On a attendu le gynécologue de garde pendant une demi-heure. On a vu arriver un monsieur se frottant les yeux, soufflant et baillant. On sentait qu’on l’agaçait dès le départ. Il a regardé mon conjoint et dit : ‘C’est pourquoi’. Il me semble que c’est encore moi qui ai l’utérus. Je pleurais parce que j’étais paniquée. Il m’a regardée de haut et bas et m’a dit : ‘Déshabillez-vous le bas’. Sans me demander l’autorisation, il a inséré le spéculum. Je pensais qu’il allait faire une échographie abdominale. Sans me demander l’autorisation une nouvelle fois, il a inséré la sonde et s’est tu. 

Je crois que je me souviendrai toute ma vie de ce silence. Au bout de quelques minutes, c'est moi qui lui ai demandé ce qu’il y avait. Il m’a répondu : ‘Rien. Vous avez un sac vide. Vous n’avez pas de bébé’. J’ai commencé à pleurer. Il m’a dit : ‘Je vais vous donner un médicament pour expulser votre sac vide’. On n'a pas eu le temps de lui demander comment ça allait se passer. Il m’a donné le médicament et m’a dit : ‘C’est bon, vous pouvez rentrer chez vous’. Il m'a laissée partir comme ça sans compte-rendu, ni lettre. 

" J’ai eu d'énormes contractions qui m'ont fait tomber à terre "

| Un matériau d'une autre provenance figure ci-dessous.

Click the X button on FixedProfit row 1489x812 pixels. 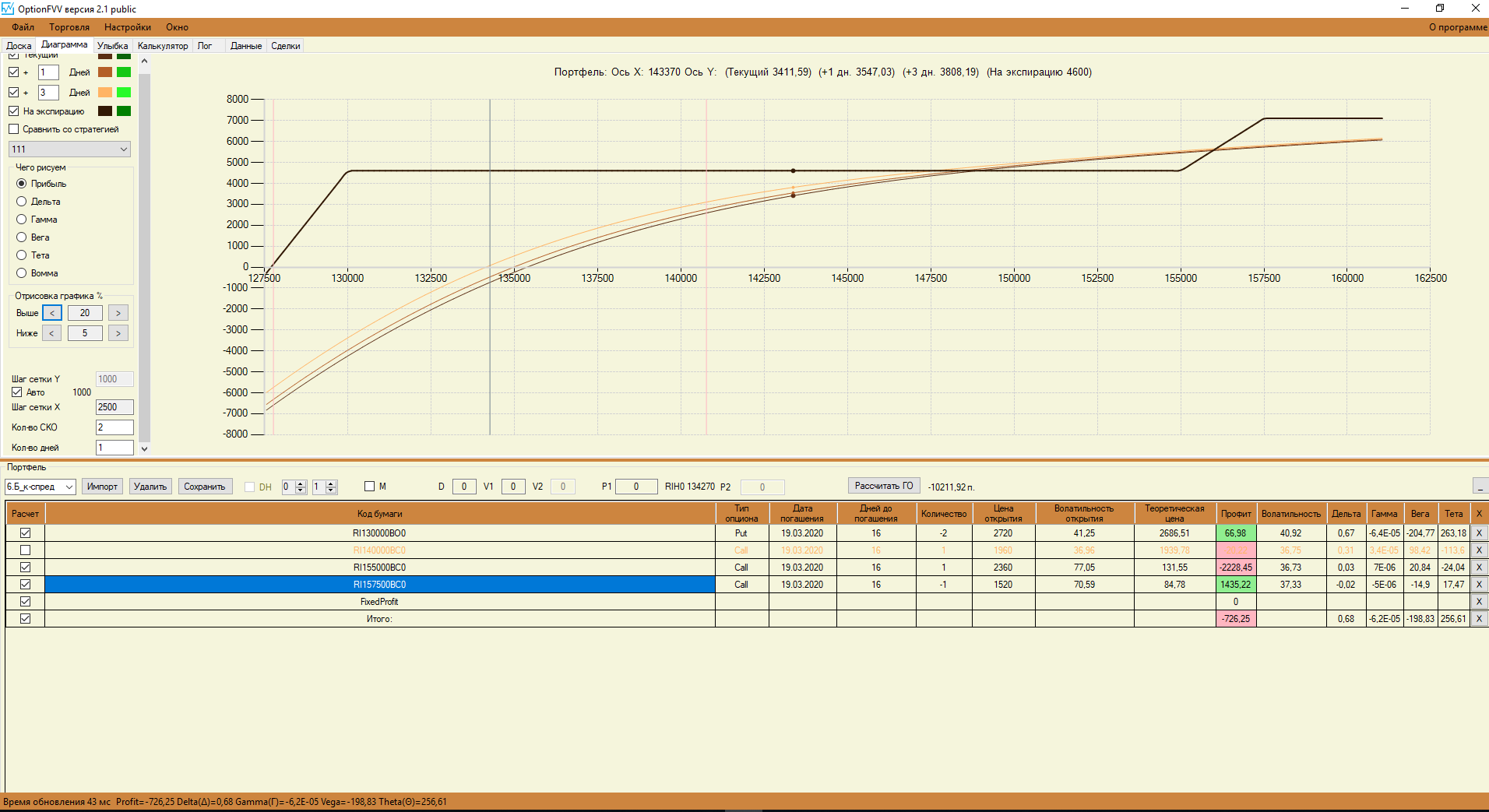coord(1479,602)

Il ne m’a pas dit comment ça allait se dérouler. J'ai pris le médicament le lendemain. J’ai eu d'énormes contractions qui m'ont fait tomber à terre. J'ai cru mourir de douleur. J’ai presque voulu mourir pour que la douleur s'arrête tant c’était fort. Je n'ai pas dormi de la nuit. Le lendemain, ça allait mieux. Puis, le mal de ventre me reprenait jusqu’au moment où j’ai expulsé l’œuf. J’ai eu ce qu’on appelle un œuf clair, un œuf qui ne s’est pas développé. Concrètement, il n'y avait pas d’enfant. Les échographies de datation sont importantes, parce qu’elles permettent de savoir assez tôt si on a un œuf clair ou pas. 

Le gynécologue ne m’a pas expliqué que c’était un œuf clair. Je l’ai su parce que j’ai pris rendez-vous pour une échographie de contrôle une semaine après. On m’a demandé pourquoi je n’avais pas de lettre ou de compte-rendu. Je me suis sentie bête parce que je ne savais même pas ce qui s'était passé. Je suis tombée sur un gynécologue obstétricien fabuleux qui m'a beaucoup rassurée et m'a expliqué ce qu'était un œuf clair. Il m’a dit que ça arrive à une femme sur trois, mais qu’on n’en parlait pas parce que c’était tabou. C'est tellement tabou qu’on ne nous prévient pas. 

 

J’ai quand même été sous antidépresseurs pendant une dizaine de jours. Je suis toujours émue quand j’en parle. Je suis boulimique. Avec la grossesse, ça allait mieux, mais j’ai complètement rechuté. Je grignotais de nouveau. Ça a entraîné une suite de complications. Le regard sur soi a été très compliqué à vivre. Je ne me regardais plus dans le miroir. J’en ai cauchemardé pendant quinze jours. Je le voyais me dire : ‘Vous avez un sac vide’. On s’en veut. J’avais honte d’avoir eu un œuf clair. Au début, je croyais que c'était de ma faute.

Je me suis sentie démunie parce qu’on ne m’a proposé aucun accompagnement psychologique. Pour des raisons personnelles, je voyais déjà une psy qui a été fabuleuse. Moi, j’ai eu la chance d’être entourée, mais il y a des filles qui ne sont pas entourée et qui peuvent être fragiles psychologiquement. J’ai un conjoint fabuleux. On en est ressortis plus forts. On a toujours envie d'avoir un enfant. Ça va mieux. J’ai travaillé dessus. Je ne sais pas comment je vais réagir à la prochaine grossesse. Il faudra faire une échographie parce que je ne veux pas revivre ce calvaire. C'était un cauchemar."